━━━ Exercise material

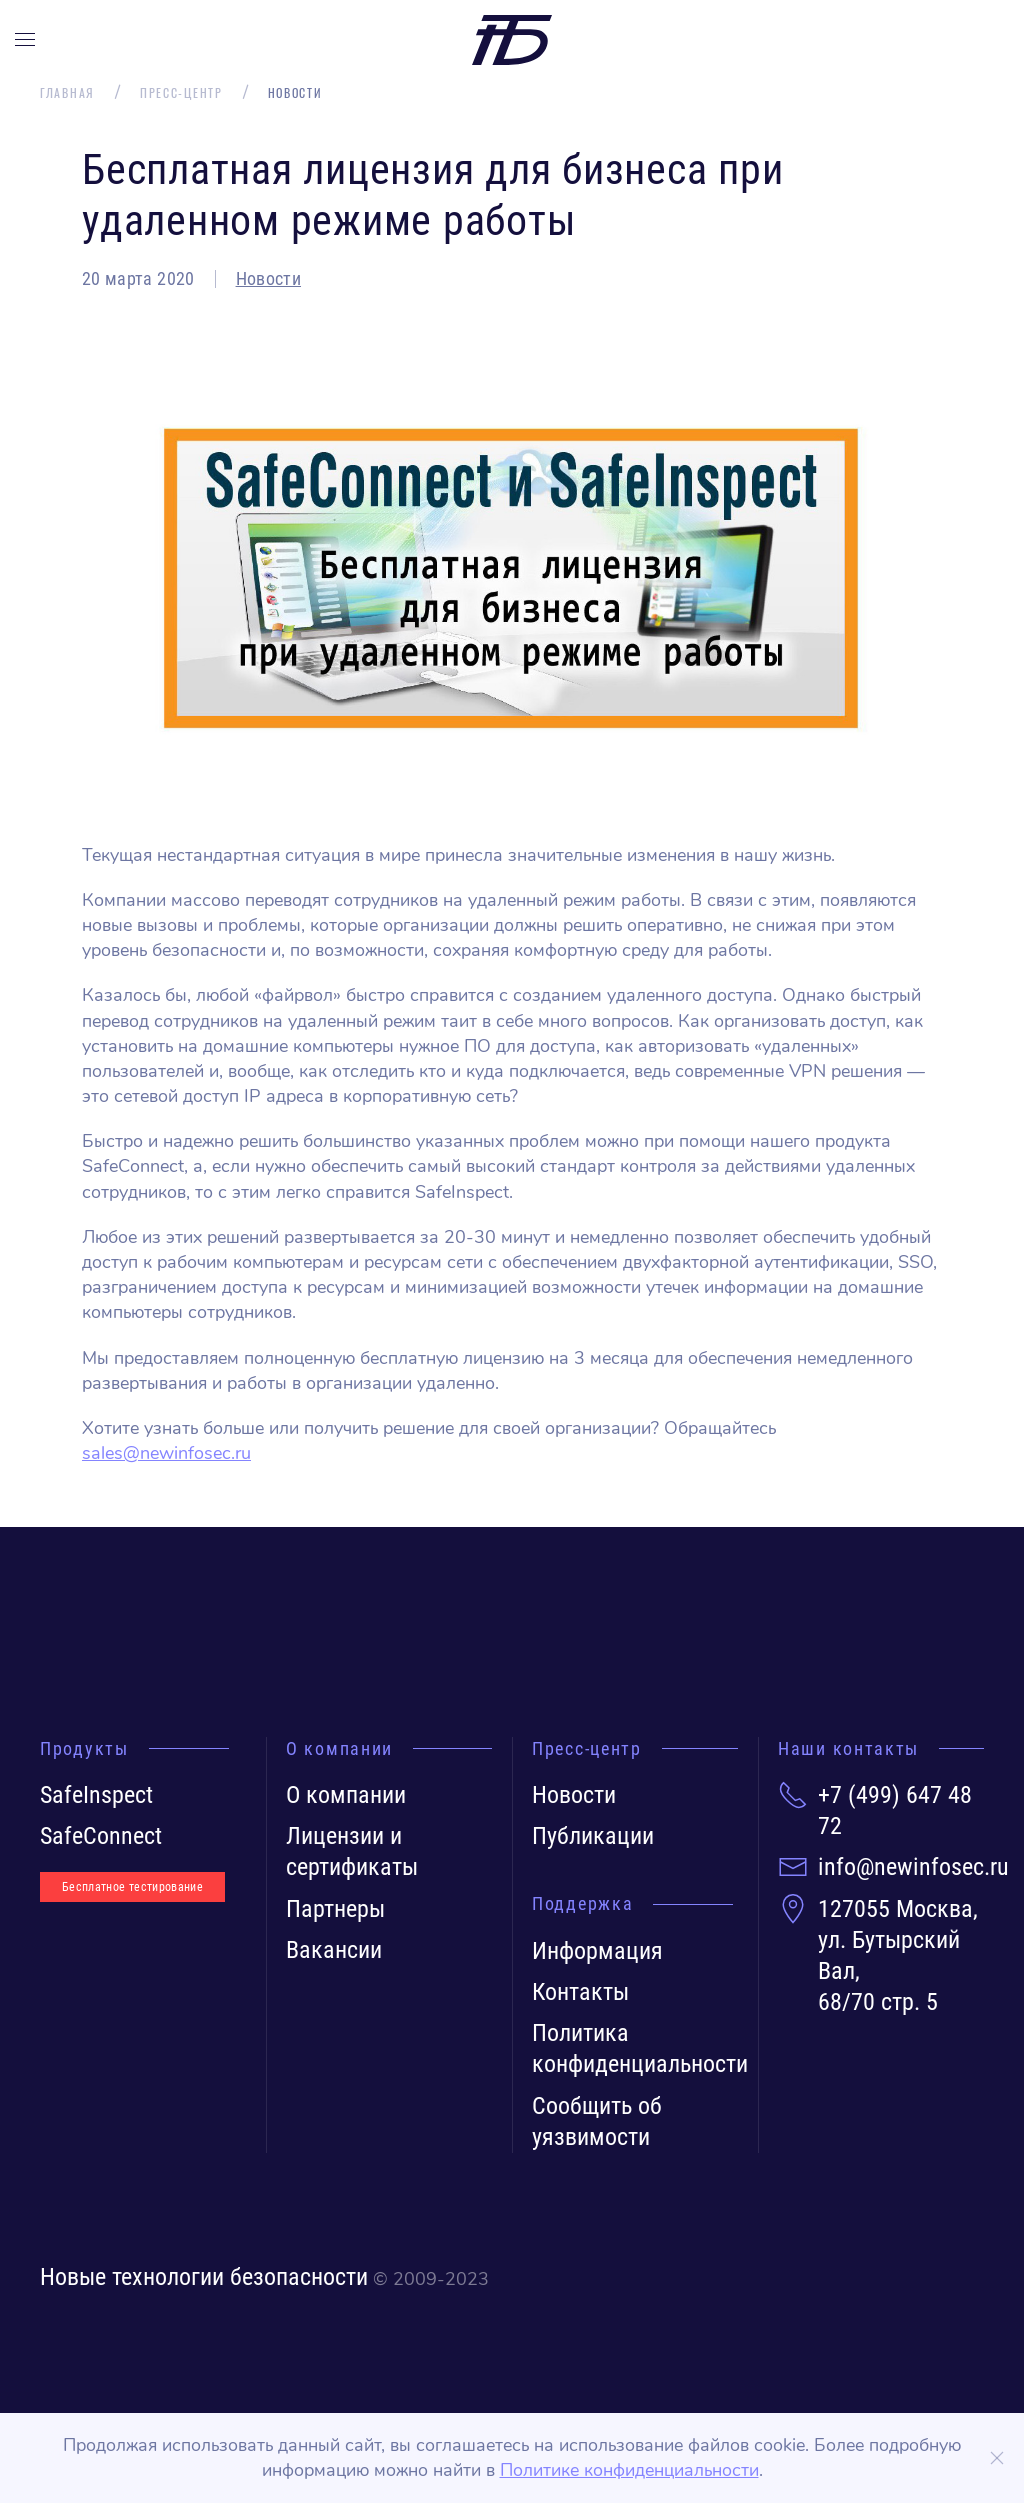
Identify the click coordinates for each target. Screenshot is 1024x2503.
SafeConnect (101, 1836)
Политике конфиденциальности (629, 2470)
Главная (67, 93)
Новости (268, 278)
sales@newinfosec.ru (166, 1453)
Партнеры (335, 1909)
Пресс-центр (181, 93)
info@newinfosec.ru (913, 1867)
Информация (597, 1951)
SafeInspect (96, 1795)
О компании (346, 1795)
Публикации (593, 1836)
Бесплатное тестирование (132, 1887)
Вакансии (334, 1950)
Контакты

━━━━━━

** Exercise aim **
Copy every line of the listing that contains the string "newinfosec".

** Solution to the exercise **
sales@newinfosec.ru (166, 1453)
info@newinfosec.ru (913, 1867)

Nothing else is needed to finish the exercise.